Did the chicken you just buy at the supermarket have a nice life, roam free, and eat healthy grains? If you’re the kind of person who cares, Carrefour, the big France-based grocery chain, has the bird for you. Every chicken it sells under its house brand comes complete with its very own life story, thanks to the wonders of blockchain software. All you need to do is scan the label with your smartphone to get all the details.
This is the same technology that serves as the backbone of Bitcoin and other cryptocurrencies. The grocery giant isn’t just trying to appeal to discriminating foodies. It wants to do whatever it can to ensure its products aren’t tainted, part of a broader industry trend that buys into the as-yet-unproven promise that blockchain can improve food safety.
Nestlé, Dole Food, Unilever, and Tyson Foods are working with their biggest customer, Walmart. Kroger and JD.com, China’s second-largest e-commerce operator, have also joined the same blockchain platform built by International Business Machines Corp. Carrefour developed its own system in-house.
“There’s no question about it, blockchain will do for food traceability what the Internet did for communication,” says Frank Yiannas, Walmart Inc’s vice president for food safety and health.
Yiannas cites estimates that for every 1% reduction in food-borne diseases in the US, the economy would benefit by about $700mn from increased productivity, thanks to reduced illness and fewer days lost at work.
Not everyone is so enthusiastic. Critics say blockchain can be a valuable piece of the food-safety puzzle but caution that it can easily be gamed. The online ledger requires manual entries, leaving it prone to human errors or intentional manipulation that could compromise the data chain, says Mitchell Weinberg, chief executive officer of New York-based Inscatech Corp, which investigates food sourcing for evidence of fraud. Messing with the digital ledger, he points out, doesn’t take a tech genius.
“Wouldn’t criminals know how to cheat the blockchain?” Weinberg says. “How would it help with anything fluid or ground-up or chemical in nature? Those can be easily adulterated, and blockchain will never know how, when, or by whom.”
That’s what happened in China in 2008 when melamine, a white crystalline compound used in plastics production, was added to water-diluted milk to increase its protein content. At least six infants died and almost 300,000 fell ill after consuming the altered milk, prompting a massive product recall.
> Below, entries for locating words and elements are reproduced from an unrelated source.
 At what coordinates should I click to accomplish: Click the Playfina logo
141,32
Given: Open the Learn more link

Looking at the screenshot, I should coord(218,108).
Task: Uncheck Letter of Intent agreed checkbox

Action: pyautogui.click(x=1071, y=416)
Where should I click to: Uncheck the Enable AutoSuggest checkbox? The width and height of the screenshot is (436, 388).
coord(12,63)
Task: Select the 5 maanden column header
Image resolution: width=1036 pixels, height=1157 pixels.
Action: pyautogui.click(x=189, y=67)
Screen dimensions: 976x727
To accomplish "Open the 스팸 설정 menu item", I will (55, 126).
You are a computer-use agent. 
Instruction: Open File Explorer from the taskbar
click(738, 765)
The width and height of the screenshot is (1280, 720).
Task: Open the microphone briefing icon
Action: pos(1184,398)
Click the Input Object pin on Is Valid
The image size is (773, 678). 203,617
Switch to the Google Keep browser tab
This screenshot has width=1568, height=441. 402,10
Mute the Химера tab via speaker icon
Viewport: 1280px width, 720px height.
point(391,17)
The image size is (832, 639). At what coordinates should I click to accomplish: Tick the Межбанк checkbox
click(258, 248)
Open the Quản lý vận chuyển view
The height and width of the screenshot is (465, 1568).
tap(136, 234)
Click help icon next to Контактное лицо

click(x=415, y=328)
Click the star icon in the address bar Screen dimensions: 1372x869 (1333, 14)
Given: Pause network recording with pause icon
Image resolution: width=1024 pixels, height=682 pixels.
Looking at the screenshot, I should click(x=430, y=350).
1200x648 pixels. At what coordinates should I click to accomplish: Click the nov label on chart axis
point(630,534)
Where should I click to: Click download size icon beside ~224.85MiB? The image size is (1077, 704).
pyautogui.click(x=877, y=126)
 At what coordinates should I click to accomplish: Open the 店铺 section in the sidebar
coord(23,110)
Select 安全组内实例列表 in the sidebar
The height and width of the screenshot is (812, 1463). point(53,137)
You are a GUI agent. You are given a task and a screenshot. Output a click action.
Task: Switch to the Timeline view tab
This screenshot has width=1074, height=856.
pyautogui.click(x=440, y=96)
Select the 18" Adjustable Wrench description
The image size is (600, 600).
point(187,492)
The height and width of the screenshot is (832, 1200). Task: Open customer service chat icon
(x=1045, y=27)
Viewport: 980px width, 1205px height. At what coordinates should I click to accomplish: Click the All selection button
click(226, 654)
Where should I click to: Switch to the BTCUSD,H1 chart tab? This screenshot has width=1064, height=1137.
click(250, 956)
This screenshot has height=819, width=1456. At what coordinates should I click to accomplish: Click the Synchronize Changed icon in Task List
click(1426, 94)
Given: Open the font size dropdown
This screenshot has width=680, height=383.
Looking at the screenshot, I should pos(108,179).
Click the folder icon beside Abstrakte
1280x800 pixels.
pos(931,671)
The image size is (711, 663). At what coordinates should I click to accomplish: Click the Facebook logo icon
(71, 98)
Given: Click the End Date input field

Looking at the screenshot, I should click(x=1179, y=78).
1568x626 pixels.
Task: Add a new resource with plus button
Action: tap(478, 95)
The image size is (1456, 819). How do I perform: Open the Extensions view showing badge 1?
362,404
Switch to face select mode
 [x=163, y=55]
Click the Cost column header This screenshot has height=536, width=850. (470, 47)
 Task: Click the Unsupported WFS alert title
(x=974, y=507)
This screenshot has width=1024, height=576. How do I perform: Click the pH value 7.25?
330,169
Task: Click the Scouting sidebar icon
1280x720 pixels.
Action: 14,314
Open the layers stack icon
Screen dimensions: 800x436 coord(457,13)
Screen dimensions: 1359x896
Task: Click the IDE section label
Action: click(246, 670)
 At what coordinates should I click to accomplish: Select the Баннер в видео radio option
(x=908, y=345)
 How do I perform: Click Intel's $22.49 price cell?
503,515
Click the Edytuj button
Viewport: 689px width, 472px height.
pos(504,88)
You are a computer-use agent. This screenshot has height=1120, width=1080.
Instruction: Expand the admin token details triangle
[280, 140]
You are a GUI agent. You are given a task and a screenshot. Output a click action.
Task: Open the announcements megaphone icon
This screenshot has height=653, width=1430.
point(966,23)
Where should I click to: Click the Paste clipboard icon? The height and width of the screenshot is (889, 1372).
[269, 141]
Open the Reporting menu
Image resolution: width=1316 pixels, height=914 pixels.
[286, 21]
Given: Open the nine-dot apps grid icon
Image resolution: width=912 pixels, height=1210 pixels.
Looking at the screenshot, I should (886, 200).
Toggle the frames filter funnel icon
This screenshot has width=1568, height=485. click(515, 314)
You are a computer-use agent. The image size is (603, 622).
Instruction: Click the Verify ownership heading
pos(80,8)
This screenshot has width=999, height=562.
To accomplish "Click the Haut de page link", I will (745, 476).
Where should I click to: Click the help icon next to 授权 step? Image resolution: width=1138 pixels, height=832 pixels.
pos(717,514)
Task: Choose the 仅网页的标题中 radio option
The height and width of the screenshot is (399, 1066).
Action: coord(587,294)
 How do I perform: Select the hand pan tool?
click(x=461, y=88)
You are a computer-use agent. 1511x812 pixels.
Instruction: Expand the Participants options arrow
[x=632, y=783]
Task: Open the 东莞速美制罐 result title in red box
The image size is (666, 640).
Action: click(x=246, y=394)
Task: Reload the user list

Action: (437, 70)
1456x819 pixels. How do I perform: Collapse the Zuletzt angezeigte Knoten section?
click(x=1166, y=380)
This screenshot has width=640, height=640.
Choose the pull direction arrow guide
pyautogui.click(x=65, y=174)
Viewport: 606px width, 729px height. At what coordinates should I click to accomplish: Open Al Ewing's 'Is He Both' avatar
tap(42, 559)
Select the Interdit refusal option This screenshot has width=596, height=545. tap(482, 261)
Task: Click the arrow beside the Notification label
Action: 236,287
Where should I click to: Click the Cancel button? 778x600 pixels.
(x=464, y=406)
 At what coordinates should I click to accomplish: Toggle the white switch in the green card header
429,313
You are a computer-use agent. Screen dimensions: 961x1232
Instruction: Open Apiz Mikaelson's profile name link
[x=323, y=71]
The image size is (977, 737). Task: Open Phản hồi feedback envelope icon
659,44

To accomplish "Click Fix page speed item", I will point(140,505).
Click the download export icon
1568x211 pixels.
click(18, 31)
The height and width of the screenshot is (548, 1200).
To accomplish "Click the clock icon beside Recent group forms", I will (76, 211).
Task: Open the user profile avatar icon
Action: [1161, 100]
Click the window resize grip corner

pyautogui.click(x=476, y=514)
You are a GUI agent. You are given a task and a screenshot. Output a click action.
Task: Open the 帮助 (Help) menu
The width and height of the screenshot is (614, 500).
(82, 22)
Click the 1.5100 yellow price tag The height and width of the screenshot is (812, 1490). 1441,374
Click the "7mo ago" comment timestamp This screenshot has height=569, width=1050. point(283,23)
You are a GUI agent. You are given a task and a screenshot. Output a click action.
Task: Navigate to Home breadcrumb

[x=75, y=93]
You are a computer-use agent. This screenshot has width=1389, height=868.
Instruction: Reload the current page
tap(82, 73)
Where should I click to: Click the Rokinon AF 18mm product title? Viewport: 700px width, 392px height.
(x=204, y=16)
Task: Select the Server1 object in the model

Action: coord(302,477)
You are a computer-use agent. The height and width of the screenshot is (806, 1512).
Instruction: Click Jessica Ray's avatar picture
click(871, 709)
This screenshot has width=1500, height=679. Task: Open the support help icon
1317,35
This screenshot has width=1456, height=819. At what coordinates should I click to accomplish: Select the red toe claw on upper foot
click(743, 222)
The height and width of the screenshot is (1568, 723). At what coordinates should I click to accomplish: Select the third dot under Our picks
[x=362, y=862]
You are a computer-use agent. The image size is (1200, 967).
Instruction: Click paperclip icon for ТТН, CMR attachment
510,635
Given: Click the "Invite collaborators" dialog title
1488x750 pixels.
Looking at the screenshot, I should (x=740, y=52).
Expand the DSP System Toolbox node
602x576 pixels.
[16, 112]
By making suppliers more accountable, proponents say adoption of the technology would help reduce some of the headline-grabbing food tampering of recent years: wood pulp blended with Parmesan cheese; horse meat passed off as minced beef, and plastic mixed in frozen chicken nuggets. Such meddling, health dangers aside, costs the food industry as much as $49bn a year, according to the Washington-based Grocery Manufacturers Association, which estimates a tenth of the food purchased in the US is adulterated.
Reducing waste is another goal. Recalls contribute to the 133bn pounds of food the US Department of Agriculture estimates is lost in the country every year. That accounts for as much as 40% of the nation’s food supply, the USDA says.
So, let’s say there’s a norovirus or listeria outbreak associated with spinach at your local grocer. The current system may require recalling vast amounts of spinach from around the country, because it’s so difficult to identify the origin of contaminated food. With blockchain, grocers can quickly pinpoint the source, narrowed to a single region or even a single farm.
Once in stores, blockchain data — combined with sensors and computer models — could help grocers better gauge the shelf life of produce, according to Donna Dillenberger, an IBM research fellow. Historical information, collected from temperature sensors on the shelf, could be run through predictive models to determine the optimal temperature for, say, strawberries.
Blockchain is making its way to sea, as well. The World Wildlife Fund is testing a combination of radio-frequency identification sensors and blockchain software to track the transport of a tuna on its way from fishing boat to processing plant, according to Bubba Cook, the western and central Pacific tuna programme manager. The idea is to discourage the introduction of illegally caught fish to the food supply.
It won’t be a foolproof system, says Cook, but “blockchain offers a platform that makes illegal or unethical practices infinitely more discoverable than the currently diffuse and opaque supply chains.”